# Data
● ● ● ●
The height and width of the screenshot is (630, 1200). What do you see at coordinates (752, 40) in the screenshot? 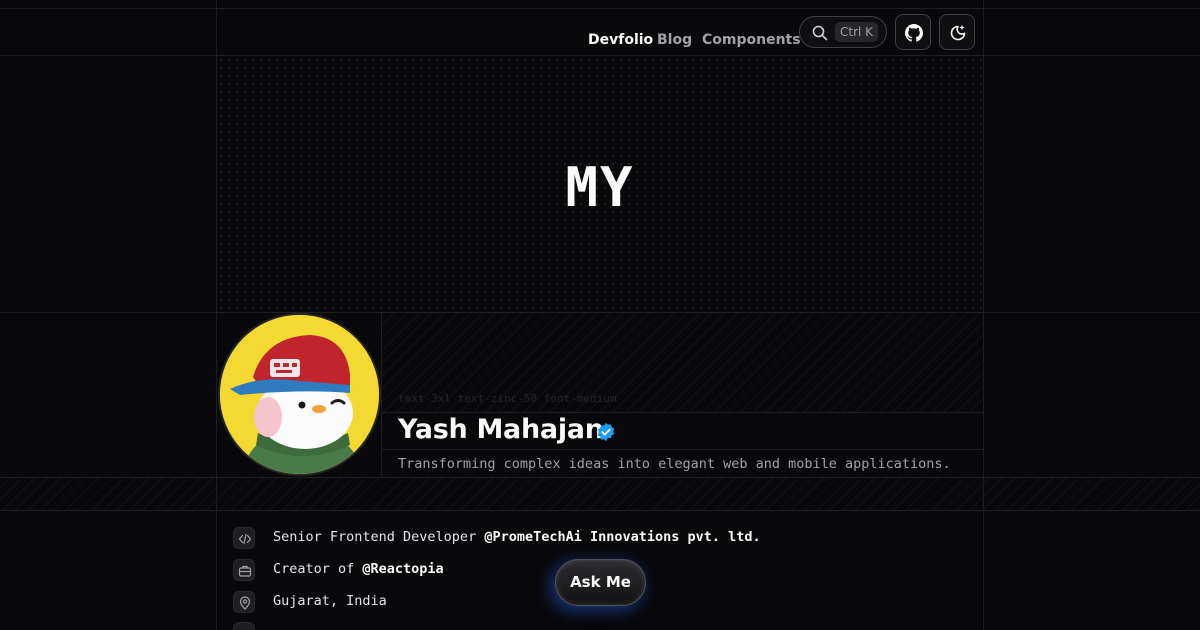
I see `nav-link-components: Components` at bounding box center [752, 40].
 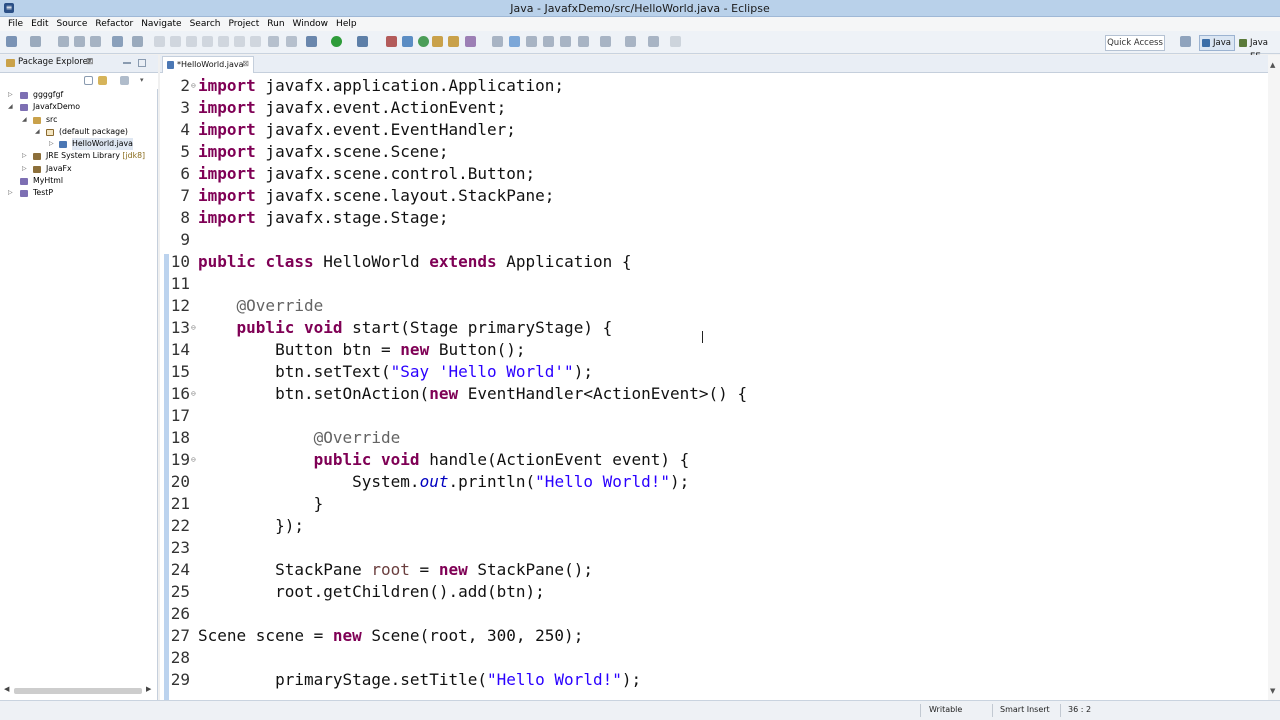 I want to click on external-tools-icon, so click(x=362, y=42).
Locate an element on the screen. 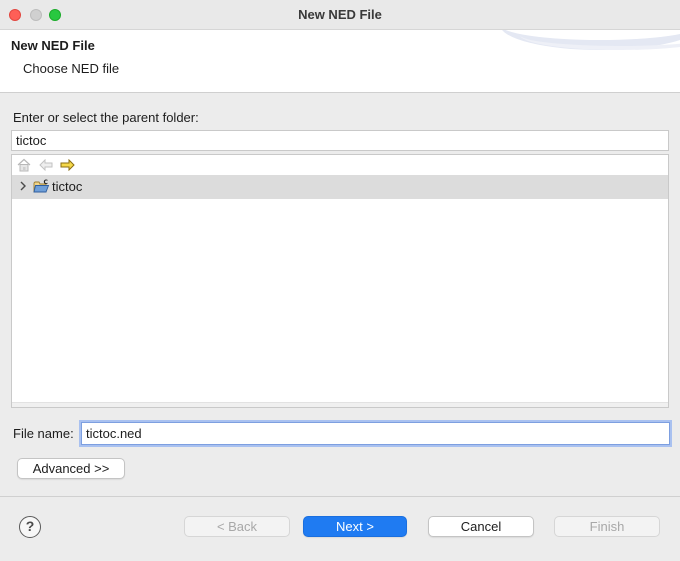 The image size is (680, 561). parent-folder-label: Enter or select the parent folder: is located at coordinates (106, 118).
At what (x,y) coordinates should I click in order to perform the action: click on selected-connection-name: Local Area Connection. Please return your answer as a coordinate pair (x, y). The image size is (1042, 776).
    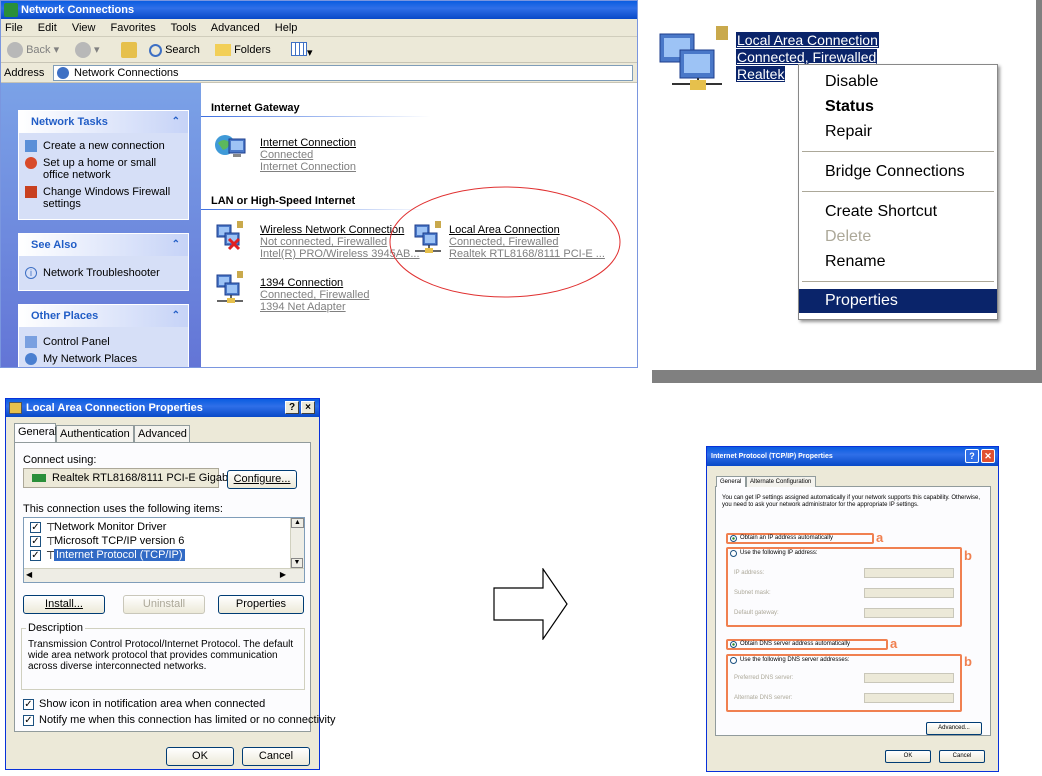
● ● ● ●
# Exercise requirements
Starting at the beginning of the entries and ending with the line containing "I want to click", rename "screenshot" to "image" and reproduce those lines with no other change. Omit the pictures.

# Solution
The height and width of the image is (630, 1200). What do you see at coordinates (752, 40) in the image? 
I see `nav-link-components: Components` at bounding box center [752, 40].
  I want to click on external-tools-icon, so click(x=362, y=42).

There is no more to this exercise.